強い兵士は確かに重要だが、それが国に居たとしても戦争では勝てないんじゃないか?
「さて、でも一朝一夕で強くなる方法なんて通常はない……と、思われていたんだけどね」
「……?」
寝華はどこか遠い目で思い出すように苦笑する。
「彼らは、二十人で狼神の元に向かったんだ。狼神は、彼らに“森を守る”事を条件に契約したんだ。ただ、生き残ったのは十人だけ」
それはそうだ。
龍神との契約でさえ、適正がない人間がやった場合は普通に死ぬのだから、同じ上位存在である狼神の契約でも同じことが言えるだろう。
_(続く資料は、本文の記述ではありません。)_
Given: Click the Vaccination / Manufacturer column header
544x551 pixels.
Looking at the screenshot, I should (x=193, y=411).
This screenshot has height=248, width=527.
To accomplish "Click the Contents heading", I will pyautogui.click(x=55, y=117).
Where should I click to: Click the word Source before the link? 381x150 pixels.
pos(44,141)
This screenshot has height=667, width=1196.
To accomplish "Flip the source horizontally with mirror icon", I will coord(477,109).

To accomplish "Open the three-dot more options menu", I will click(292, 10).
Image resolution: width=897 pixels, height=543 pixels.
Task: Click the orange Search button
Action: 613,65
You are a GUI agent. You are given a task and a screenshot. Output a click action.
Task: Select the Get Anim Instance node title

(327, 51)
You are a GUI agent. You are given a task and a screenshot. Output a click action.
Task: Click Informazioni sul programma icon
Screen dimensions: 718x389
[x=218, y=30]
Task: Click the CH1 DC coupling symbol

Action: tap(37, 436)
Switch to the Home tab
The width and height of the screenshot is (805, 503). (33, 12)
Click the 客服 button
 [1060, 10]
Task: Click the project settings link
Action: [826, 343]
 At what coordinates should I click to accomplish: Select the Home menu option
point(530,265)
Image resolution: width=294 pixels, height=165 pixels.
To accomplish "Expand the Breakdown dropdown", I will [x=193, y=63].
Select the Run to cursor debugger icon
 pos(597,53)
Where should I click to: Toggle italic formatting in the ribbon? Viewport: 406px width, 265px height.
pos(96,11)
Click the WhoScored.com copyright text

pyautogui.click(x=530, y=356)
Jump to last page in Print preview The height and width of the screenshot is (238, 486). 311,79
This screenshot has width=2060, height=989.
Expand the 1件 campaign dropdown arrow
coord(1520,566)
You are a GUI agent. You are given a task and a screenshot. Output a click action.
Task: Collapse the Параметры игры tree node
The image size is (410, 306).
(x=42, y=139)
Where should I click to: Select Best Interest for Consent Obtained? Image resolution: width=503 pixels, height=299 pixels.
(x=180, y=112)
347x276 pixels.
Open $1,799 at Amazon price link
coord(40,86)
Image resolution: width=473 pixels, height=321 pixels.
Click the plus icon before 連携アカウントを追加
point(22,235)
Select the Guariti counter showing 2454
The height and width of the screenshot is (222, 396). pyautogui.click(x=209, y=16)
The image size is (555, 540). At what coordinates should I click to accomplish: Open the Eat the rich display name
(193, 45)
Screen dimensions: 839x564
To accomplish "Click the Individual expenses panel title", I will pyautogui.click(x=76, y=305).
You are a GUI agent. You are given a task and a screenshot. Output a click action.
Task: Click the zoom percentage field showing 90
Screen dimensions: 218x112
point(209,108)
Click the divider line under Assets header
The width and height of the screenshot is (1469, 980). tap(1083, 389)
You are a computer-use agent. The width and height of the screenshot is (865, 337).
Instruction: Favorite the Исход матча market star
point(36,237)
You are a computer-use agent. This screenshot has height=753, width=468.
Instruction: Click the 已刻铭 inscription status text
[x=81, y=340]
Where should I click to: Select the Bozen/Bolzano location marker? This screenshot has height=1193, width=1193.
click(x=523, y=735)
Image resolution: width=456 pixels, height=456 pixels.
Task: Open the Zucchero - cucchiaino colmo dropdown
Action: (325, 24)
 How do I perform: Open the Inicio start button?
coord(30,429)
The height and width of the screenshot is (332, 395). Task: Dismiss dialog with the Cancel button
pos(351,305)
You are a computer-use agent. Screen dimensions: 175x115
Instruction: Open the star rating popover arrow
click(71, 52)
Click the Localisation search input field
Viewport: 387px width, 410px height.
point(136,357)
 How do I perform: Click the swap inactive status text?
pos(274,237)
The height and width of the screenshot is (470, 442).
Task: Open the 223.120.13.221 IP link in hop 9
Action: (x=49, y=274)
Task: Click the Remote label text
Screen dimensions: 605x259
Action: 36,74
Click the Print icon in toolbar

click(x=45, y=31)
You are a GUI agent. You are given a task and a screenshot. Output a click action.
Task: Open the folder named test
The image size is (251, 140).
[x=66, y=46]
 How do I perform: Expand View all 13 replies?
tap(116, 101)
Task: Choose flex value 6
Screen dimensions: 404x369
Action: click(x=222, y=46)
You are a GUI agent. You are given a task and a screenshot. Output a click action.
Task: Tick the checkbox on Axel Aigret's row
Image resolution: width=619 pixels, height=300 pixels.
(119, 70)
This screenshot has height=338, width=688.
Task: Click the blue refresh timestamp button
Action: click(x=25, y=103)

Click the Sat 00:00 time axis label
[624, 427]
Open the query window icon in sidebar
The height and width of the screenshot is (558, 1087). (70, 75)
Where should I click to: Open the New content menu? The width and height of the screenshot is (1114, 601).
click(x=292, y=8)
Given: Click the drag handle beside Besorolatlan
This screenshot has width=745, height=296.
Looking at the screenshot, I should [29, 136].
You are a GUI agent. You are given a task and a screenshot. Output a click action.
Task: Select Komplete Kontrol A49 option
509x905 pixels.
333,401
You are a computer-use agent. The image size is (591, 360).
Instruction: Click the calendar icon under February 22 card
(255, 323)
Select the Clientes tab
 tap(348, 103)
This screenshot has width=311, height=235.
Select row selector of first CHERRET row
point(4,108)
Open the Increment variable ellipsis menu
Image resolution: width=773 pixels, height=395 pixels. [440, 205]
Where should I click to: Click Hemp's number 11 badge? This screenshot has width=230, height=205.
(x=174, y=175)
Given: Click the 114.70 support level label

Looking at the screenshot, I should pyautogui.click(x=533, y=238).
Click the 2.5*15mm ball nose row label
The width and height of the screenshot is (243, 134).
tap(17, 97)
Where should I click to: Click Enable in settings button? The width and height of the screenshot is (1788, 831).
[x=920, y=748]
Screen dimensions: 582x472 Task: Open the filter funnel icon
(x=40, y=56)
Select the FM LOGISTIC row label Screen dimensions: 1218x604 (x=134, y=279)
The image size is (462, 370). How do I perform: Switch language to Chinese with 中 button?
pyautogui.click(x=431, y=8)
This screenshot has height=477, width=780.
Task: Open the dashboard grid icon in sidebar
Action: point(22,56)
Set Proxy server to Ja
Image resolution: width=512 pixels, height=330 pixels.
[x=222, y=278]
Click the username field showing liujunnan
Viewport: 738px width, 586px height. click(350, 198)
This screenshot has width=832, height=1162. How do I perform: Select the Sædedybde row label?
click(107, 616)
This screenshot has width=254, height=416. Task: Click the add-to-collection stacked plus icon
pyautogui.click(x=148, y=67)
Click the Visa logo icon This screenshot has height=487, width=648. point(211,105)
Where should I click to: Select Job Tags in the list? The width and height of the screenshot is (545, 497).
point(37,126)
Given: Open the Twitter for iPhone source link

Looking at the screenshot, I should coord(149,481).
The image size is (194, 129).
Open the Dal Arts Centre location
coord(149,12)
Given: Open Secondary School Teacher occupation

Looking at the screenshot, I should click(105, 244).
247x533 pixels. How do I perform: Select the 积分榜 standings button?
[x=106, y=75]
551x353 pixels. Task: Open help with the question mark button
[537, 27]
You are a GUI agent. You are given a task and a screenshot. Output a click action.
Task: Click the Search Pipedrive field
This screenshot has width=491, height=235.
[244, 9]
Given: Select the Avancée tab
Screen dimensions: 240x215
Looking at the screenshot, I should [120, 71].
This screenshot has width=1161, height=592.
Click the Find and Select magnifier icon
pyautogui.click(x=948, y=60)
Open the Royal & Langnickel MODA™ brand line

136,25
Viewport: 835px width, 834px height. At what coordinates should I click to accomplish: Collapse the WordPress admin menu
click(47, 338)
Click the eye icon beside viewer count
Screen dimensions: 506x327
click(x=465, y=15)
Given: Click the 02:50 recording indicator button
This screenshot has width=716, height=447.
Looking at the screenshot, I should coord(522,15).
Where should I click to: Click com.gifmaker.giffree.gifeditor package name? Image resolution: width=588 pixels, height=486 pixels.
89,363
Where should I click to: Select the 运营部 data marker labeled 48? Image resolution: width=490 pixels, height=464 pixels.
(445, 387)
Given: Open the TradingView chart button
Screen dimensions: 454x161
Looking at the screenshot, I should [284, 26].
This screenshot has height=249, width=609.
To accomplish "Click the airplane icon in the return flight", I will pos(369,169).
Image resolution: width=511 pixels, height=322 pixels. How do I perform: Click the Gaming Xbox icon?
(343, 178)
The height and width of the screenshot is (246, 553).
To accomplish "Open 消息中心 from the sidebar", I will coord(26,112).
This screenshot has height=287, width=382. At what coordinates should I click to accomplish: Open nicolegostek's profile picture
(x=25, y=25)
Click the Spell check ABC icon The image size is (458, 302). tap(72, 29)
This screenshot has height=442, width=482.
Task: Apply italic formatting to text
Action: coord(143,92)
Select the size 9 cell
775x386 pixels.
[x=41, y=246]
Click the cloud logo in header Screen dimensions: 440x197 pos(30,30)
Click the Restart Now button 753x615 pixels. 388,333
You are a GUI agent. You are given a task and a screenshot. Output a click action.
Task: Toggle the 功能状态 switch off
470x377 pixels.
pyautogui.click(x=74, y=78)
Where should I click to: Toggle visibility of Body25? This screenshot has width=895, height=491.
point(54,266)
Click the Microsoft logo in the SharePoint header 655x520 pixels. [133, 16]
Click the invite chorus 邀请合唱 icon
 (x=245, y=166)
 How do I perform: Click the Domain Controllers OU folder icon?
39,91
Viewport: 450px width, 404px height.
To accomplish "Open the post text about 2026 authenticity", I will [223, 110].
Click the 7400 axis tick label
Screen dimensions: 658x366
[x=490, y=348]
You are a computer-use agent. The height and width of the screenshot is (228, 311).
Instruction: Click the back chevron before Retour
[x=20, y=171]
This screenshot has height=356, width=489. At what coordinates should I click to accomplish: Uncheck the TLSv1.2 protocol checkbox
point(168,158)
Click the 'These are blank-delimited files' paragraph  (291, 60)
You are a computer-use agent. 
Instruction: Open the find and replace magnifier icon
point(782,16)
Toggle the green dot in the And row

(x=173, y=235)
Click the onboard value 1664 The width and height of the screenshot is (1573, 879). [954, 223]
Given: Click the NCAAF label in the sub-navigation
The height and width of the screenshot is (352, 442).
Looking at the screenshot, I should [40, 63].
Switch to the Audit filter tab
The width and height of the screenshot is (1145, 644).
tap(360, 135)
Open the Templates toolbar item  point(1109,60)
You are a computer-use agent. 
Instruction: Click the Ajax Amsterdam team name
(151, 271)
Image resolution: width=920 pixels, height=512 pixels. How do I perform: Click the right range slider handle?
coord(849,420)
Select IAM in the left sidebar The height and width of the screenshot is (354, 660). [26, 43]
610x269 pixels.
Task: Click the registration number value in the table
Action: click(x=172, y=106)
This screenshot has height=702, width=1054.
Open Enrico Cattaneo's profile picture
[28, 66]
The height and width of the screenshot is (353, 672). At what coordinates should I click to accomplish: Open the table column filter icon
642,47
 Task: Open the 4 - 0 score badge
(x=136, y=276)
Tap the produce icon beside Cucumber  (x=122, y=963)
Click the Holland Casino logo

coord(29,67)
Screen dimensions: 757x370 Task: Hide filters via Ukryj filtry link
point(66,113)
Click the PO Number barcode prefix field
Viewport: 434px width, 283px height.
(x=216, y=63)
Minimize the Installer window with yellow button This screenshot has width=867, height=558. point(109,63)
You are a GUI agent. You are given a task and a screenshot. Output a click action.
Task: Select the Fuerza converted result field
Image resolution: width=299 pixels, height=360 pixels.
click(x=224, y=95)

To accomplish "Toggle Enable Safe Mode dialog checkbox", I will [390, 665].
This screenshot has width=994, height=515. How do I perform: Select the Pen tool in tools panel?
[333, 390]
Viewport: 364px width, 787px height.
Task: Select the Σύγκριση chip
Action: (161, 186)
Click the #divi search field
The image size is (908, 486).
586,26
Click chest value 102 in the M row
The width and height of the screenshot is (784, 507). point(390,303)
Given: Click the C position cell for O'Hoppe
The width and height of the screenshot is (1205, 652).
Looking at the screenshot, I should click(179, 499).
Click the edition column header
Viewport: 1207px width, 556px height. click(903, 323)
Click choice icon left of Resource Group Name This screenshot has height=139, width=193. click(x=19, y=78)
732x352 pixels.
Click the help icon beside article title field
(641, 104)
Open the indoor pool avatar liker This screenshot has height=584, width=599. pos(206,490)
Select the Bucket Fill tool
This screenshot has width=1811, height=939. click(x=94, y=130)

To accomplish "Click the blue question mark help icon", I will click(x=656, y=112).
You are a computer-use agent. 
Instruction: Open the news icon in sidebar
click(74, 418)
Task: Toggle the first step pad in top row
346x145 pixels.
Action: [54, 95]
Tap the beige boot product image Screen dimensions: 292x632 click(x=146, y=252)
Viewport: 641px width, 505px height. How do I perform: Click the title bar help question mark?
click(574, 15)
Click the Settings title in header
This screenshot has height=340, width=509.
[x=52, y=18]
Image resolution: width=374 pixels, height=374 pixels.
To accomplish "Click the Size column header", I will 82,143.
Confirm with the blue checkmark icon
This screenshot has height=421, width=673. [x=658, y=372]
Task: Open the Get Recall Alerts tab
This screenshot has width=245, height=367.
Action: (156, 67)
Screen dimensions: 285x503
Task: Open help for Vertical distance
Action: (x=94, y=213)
逆に、十人も適正を持つ人間が居たという事の方が驚きだ。
「彼らはすごかったよ~。たった十人で攻めて来た近隣国の軍を追い払ったんだからね。いつしか、騎士団に所属していた彼らは独立して“血狼騎士団”って名乗り始めた。そう、君もよく知っている彼らだよ」
「アイツらが……」
「ね? 君と対等に戦える理由がわかったでしょ?」
確かに、上位存在と契約した者同士の戦いなら、ああいう結果になるというのも納得だ。
「さて、確かに狼血騎士団の快進撃は凄いものだったけど、ソレは民には受け入れてもらえなかった。民は変な所で綺麗好きだったからね。彼らの戦い方が嫌だったんだ。だから、凱旋しても後ろ指をさされたり、石を投げられる事も珍しくなかった」
「それは……酷いな」
「でしょ? だから、姫様もそう思って、どうにかしようとして狼神の下に向かった。そこで、契約したんだよ」
「……」
「死後、自分が住むこの土地を守る事を条件に、他国の軍が森に入った場合は撃退してくれる事をね」
「それで、魔刀に……?」
「魔刀になったのは、結果的にかなぁ。正直、死後になる物なんて何でもよかったから、適当に選んだんだよねぇ……」
その言葉にズッコケそうになった。
まぁ、寝華らしいといえば、らしいんだが……。
「あれ? でも、お前は森から出てるよな?」
「狼神が居なくなったからね。狼神がいない森を守る必要なんてないし、契約にそこは含まれていないからね~。その後、色々あってこうして君の手元に居るわけだよ」
「なるほどな……」
寝華が魔刀になった経緯を聞いた。
だが、思っていたよりも動揺はなかった。寝華は誰かを守るために身を捧げたが、魔刀になった理由は適当だったからだろうか……。
「さて、僕の話はここでおしまい! そろそろ、寝るとするよ」
そう言って立ち上がった寝華は俺の前まで歩いて来て、そこで思い出したように声を上げ、俺の耳にそっと口を近づけた。
「そうだ……もし、彼らともう一度戦う事があったら……殺してあげてね?」
「なッ……!?」
聞き返そうとした時には、既に寝華は刀状態になって俺に寄りかかるようにして置かれていた。